[[ Exercise passage, beginning ]]

Note that a psychopath is not necessarily a serial criminal, as the term in common use suggests. His or her offenses may be petty offenses, or social rather than legal offenses. In any case, psychopathy is not a recognized diagnostic category in the U.S. and International (as opposed to the British) system of psychiatric diagnostic classification, which instead uses "Antisocial Personality Disorder" (ASP) to refer to roughly the same sorts of cases. (2) Earlier, the term was "sociopathy," which implies explanation by social rather than psychological factors and hence still seems to be preferred by some philosophers, along with authors in the social sciences and others eager to avoid any suggestion of explanation by inherited factors.

In accordance with the current U.S. approach to psychiatric diagnostic classification, ASP is supposed to be neutral in explanatory terms - "objective" in the sense of being uninfluenced by theoretical commitments or subjective judgment on the part of a given psychiatrist. One of the criteria for ASP actually makes reference to a record of criminal behavior: "failure to conform to social norms with respect to lawful behaviors as indicated by repeatedly performing acts that are grounds for arrest" (American Psychiatric Association, 1994, p. 649). The category is essentially meant to pick out the sort of agent who just does not learn to follow socially accepted moral rules, even from continued experience of thwarting his own interests - someone, in short, who just does not learn from punishment.

A psychopath, as that more explicitly psychological term is used, might be someone who regularly gets away with illegal or other socially objectionable behavior in his own interests. A characteristic feature of psychopaths on psychologists' accounts (see Hare 1993; cf. Cleckley 1976) is a pattern of deceptive behavior and glib manipulation of others - something not limited to those with a criminal record, or for that matter, any record of behavioral dysfunction. There is a sense in which psychopaths are indeed able to empathize with others, and in fact are particularly good at it: in terms from current cognitive science, they can run "off-line" simulations of others' mental states - at any rate, their states of desire and belief, if not their emotions - for the purpose of anticipating likely responses to what they do. (3) But they are not personally affected or inhibited by others' emotional responses in the normal fashion.

On this conception a psychopath sounds like the philosopher's figure of the amoralist: a rational agent who simply promotes his own interests without concern for others or for what he recognizes as the moral or social rules. There is a certain type of psychopath who arguably fits this picture: the sort of person exemplified in the popular imagination by Ted Bundy, who apparently functioned rather well in life until he was caught and executed in Florida for a series of rape-murders. Of course, there is much dispute about real-life cases, but one current speculation is that psychopathy in cases like Bundy's is not really a disorder, unless we appeal to social values in our understanding of what constitutes a disorder. Instead, some would say that what we have here is a deviant personality type, socially harmful and repugnant to others but reasonably well-suited to egoistic concerns. In evolutionary terms, psychopathy may have been "adaptive," in the sense of getting genes into the gene-pool in high enough numbers to survive. (4)

However, there is at least a significant subclass of psychopaths (some would say including Bundy) who exhibit a cluster of impairments undermining rationality. They are impaired, that is, in their ability to function in their own interests, as a result either of childhood abuse or a complex of congenital factors such as brain-damage. One factor may be genetic and is apparently linked to a deficit of the neurotransmitter serotonin, resulting in chronic impulsive behavior. (5) Someone who fits this pattern might be serial killer Robert Alton Harris, as described by Watson (1987), though not explicitly labeled a psychopath. A victim of extreme abuse as a young child, Harris shot two young robbery victims in the back after assuring them he would let them go - and then casually consumed their lunch.

[[ Exercise passage, end ]]
[[ Material shown, beginning ]]

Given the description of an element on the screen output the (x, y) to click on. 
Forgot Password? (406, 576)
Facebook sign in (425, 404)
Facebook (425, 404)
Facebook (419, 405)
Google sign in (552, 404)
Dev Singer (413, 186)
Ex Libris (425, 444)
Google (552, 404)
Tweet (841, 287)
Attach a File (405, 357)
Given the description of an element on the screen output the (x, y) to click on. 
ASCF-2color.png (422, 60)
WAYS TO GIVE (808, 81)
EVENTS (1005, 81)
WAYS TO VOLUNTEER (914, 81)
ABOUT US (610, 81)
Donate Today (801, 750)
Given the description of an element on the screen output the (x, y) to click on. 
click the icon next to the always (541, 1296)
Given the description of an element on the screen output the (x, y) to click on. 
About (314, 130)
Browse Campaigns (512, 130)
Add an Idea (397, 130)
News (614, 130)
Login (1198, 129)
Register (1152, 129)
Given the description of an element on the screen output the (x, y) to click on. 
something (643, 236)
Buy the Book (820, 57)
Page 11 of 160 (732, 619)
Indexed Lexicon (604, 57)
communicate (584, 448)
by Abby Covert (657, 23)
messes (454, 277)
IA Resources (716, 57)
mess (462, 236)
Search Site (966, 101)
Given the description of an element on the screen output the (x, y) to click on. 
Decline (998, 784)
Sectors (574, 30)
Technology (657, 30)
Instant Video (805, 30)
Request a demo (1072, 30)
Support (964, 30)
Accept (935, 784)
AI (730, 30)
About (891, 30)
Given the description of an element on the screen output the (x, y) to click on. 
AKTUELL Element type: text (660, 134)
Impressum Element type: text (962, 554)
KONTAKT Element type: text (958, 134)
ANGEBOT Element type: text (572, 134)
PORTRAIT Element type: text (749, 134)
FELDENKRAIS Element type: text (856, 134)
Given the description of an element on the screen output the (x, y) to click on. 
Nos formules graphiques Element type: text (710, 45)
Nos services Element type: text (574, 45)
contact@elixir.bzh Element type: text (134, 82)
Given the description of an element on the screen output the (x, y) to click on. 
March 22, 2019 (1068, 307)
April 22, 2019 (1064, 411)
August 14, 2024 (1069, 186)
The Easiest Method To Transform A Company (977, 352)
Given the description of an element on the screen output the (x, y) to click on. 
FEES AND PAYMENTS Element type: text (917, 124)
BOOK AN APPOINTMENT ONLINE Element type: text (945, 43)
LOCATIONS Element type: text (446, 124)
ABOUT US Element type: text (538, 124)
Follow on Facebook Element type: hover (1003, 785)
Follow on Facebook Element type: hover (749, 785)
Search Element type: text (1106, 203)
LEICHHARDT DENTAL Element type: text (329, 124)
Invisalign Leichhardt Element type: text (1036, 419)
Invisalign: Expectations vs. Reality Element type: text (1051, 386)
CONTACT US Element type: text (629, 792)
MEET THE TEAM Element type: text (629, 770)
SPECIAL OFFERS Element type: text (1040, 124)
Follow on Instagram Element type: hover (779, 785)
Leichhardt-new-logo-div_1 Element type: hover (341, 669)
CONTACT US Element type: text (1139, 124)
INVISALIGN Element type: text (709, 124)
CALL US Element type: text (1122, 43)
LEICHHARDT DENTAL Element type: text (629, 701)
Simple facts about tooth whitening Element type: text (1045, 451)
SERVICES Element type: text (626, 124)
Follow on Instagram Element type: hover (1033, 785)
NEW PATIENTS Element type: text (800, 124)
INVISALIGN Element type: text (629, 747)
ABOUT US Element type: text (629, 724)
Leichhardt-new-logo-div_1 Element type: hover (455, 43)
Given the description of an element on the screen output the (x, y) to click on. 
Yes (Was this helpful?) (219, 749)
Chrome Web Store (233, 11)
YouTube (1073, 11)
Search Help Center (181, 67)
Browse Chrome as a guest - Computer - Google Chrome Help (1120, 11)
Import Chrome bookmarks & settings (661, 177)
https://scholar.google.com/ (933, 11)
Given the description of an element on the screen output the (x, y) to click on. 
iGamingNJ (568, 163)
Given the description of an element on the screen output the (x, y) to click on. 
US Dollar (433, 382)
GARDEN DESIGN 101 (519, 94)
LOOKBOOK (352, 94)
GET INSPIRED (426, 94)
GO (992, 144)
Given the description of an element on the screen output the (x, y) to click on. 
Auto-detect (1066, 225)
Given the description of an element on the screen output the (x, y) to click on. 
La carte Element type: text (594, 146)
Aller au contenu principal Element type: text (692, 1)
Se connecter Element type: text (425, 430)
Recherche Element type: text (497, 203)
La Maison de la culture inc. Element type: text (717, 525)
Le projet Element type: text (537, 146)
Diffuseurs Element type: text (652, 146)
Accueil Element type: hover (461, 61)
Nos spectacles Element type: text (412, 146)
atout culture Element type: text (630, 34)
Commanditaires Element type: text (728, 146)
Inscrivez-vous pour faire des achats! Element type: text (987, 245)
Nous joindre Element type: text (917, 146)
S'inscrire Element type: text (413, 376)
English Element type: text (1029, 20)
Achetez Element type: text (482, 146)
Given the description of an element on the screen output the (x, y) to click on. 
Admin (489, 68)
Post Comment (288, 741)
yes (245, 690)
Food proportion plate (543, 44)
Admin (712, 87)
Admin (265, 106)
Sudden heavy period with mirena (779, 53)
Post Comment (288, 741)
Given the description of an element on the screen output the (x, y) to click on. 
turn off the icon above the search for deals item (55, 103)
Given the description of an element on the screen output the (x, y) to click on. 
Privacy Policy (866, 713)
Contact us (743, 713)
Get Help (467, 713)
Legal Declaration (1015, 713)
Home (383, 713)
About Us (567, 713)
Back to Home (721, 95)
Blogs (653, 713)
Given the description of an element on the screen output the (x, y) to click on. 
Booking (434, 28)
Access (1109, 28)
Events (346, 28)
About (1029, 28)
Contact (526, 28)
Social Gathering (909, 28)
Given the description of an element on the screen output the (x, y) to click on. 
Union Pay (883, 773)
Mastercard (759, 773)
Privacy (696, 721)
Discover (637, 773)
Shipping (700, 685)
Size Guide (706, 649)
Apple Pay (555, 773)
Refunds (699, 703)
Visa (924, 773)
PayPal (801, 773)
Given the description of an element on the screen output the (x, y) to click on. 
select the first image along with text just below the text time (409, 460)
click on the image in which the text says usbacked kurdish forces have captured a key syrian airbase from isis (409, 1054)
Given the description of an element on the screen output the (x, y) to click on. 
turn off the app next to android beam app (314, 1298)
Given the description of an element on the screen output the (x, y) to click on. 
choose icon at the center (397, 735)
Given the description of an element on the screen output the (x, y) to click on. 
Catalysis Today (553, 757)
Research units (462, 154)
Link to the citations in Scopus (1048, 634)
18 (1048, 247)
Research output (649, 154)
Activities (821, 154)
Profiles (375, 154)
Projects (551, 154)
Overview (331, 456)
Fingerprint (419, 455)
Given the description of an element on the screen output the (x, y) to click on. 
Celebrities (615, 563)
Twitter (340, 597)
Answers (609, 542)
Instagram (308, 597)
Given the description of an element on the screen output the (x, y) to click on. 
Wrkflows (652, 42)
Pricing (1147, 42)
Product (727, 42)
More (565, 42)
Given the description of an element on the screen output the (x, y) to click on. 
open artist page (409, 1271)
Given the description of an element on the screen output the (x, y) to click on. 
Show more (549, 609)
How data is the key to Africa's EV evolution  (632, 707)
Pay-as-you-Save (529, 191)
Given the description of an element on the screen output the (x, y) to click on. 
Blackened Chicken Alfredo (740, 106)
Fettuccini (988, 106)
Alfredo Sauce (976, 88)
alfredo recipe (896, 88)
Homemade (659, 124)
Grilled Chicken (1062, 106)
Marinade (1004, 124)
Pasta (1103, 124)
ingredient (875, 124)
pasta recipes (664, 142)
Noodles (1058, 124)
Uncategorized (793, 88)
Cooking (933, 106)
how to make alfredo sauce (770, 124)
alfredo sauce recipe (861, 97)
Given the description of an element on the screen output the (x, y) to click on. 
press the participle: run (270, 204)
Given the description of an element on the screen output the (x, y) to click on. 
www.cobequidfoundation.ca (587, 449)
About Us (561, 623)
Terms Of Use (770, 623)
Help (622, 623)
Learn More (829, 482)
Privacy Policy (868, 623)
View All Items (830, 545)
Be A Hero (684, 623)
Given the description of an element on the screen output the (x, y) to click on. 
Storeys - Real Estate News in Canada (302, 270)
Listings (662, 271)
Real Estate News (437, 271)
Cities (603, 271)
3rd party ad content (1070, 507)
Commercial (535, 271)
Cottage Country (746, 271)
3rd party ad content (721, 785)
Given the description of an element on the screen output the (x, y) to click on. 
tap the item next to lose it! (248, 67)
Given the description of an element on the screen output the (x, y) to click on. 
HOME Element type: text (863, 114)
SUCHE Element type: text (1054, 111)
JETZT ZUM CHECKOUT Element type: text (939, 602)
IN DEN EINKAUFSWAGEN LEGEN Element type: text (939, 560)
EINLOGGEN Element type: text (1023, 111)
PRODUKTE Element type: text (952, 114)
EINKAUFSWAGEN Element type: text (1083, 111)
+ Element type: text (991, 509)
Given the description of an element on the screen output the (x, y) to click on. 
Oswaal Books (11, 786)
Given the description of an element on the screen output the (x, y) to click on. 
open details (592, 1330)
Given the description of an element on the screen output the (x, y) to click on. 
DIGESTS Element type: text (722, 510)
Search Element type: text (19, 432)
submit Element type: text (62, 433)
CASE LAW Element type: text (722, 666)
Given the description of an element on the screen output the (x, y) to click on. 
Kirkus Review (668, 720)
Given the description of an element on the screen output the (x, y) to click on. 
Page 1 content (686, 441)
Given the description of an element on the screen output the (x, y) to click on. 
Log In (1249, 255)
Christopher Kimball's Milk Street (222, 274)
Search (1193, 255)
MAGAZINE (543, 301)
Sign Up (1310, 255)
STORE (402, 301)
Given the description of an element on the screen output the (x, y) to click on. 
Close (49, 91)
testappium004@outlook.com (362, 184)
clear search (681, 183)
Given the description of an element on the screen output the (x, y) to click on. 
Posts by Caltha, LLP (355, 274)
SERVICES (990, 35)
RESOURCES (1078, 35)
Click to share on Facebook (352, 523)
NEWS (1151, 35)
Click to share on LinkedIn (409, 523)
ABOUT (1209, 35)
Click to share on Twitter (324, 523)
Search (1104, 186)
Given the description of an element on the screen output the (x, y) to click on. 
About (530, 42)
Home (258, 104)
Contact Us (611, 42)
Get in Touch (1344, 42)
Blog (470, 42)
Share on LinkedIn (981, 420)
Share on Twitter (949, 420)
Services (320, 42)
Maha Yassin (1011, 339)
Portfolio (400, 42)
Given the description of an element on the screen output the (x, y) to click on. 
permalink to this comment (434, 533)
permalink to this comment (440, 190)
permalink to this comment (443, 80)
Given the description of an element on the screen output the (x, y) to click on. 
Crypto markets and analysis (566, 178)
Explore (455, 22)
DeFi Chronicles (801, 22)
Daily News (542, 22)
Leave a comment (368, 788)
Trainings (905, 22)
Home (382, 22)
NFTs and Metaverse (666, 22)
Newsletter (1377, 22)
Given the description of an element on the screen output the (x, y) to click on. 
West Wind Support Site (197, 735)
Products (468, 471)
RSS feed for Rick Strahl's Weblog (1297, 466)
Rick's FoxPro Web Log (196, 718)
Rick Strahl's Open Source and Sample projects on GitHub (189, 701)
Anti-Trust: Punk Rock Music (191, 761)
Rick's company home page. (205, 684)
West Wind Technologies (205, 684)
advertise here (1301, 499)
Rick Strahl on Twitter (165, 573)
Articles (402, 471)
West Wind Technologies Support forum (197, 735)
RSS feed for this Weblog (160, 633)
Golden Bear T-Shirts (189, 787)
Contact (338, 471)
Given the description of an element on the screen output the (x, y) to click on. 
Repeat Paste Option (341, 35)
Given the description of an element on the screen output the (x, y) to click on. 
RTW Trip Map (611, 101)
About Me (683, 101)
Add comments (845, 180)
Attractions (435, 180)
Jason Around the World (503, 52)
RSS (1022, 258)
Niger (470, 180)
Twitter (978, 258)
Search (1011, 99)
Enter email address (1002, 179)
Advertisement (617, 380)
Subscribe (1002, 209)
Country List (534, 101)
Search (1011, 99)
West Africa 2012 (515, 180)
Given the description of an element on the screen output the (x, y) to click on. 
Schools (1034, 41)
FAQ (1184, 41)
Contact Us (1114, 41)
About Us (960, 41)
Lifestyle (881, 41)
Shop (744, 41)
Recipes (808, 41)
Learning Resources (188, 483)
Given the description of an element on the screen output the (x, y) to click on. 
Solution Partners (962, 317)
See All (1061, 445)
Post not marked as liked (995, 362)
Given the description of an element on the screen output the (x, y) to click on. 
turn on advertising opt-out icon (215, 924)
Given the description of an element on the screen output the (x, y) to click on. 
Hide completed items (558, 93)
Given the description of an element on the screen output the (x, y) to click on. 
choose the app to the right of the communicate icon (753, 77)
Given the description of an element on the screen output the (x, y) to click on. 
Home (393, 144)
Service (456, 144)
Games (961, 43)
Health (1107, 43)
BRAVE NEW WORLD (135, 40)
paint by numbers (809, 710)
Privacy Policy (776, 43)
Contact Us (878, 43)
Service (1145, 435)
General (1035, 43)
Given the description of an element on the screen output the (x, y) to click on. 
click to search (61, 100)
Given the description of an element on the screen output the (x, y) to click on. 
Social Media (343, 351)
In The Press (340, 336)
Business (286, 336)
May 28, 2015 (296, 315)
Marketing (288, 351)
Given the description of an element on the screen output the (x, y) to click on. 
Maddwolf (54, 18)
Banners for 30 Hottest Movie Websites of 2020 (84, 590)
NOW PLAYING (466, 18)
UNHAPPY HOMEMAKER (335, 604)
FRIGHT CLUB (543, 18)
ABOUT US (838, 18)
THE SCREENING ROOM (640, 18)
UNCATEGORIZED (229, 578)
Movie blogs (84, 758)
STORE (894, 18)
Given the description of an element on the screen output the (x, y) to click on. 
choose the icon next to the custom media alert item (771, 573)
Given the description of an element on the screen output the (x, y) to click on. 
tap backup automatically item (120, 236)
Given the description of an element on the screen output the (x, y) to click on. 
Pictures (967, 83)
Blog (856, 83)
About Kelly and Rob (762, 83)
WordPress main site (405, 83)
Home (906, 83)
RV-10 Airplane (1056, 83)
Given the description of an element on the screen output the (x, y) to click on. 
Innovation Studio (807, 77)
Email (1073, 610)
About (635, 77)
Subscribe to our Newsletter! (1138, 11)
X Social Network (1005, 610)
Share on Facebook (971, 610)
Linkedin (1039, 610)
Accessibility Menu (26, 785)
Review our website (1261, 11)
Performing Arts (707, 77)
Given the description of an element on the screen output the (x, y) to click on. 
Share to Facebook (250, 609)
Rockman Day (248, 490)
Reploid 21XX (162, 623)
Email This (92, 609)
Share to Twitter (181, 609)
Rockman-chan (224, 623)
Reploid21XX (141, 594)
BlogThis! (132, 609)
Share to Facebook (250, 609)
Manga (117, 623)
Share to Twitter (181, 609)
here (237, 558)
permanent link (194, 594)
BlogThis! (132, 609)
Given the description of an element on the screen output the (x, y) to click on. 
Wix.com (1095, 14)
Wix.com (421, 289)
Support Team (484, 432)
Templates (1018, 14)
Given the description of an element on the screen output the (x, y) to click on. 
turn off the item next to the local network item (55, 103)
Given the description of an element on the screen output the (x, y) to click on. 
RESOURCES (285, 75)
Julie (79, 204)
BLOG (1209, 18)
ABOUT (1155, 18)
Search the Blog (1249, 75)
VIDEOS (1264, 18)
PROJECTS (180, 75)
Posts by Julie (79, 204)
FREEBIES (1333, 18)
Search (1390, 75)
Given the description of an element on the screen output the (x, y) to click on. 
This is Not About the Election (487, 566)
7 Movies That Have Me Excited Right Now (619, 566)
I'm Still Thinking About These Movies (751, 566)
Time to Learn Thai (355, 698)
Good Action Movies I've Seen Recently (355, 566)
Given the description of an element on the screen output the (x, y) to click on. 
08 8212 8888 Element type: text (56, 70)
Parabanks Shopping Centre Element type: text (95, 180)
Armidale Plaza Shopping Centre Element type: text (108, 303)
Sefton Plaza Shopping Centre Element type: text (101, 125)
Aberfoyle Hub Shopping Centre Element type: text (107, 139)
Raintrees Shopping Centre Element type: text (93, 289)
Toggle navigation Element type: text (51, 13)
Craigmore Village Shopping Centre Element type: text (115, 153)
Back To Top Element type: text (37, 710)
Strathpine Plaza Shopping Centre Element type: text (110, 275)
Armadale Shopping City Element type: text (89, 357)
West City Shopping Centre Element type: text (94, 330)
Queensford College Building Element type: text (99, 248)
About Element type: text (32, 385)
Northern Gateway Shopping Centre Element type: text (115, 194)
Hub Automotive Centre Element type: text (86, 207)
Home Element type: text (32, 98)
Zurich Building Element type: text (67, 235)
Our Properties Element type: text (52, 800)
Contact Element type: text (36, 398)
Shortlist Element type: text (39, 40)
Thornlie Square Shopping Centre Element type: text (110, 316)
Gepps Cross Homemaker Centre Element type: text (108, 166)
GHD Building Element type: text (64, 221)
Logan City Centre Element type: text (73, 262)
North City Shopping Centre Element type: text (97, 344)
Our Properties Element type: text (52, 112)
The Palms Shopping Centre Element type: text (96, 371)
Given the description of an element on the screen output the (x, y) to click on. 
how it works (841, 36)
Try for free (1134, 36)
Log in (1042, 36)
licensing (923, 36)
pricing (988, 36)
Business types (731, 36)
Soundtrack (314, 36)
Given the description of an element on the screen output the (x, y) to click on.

[[ Material shown, end ]]

■ Directions ■
Write out the passage on psychopathy from "Note that a" up to and including "by inherited factors.". The material has no connection to the passage on psychopathy.

■ The answer ■
Note that a psychopath is not necessarily a serial criminal, as the term in common use suggests. His or her offenses may be petty offenses, or social rather than legal offenses. In any case, psychopathy is not a recognized diagnostic category in the U.S. and International (as opposed to the British) system of psychiatric diagnostic classification, which instead uses "Antisocial Personality Disorder" (ASP) to refer to roughly the same sorts of cases. (2) Earlier, the term was "sociopathy," which implies explanation by social rather than psychological factors and hence still seems to be preferred by some philosophers, along with authors in the social sciences and others eager to avoid any suggestion of explanation by inherited factors.